EXERCISE PROMPT - Go through the entries one line at a time, and gather every line that has the word "המקצוענים".

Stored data
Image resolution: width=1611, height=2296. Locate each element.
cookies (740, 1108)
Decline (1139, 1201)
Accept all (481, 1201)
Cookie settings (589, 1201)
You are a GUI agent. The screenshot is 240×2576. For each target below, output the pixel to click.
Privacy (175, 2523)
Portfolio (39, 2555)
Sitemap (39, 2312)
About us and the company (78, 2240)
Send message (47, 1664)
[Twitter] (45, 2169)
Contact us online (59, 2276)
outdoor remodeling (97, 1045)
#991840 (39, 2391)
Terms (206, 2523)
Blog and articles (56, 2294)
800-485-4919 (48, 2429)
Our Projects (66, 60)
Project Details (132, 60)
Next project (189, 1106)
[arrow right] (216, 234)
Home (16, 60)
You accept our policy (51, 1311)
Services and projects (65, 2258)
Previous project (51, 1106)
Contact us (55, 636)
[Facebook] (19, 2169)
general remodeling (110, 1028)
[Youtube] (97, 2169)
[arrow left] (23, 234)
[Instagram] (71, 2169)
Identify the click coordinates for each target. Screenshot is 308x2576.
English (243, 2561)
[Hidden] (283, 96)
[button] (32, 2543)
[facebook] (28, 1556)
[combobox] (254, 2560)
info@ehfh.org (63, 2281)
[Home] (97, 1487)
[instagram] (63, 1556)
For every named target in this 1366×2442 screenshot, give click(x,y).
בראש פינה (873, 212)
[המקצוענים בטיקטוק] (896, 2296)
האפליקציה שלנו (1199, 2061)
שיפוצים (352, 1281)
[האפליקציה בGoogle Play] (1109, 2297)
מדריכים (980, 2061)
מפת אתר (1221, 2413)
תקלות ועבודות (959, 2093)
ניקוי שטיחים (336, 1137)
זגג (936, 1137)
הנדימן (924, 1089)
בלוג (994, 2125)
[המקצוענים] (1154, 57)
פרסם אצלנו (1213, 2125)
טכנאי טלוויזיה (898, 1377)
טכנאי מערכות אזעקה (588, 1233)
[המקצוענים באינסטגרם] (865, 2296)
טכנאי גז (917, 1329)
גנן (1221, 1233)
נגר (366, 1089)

SOLUTION TO THIS EXERCISE -
[המקצוענים בטיקטוק] (896, 2296)
[המקצוענים] (1154, 57)
[המקצוענים באינסטגרם] (865, 2296)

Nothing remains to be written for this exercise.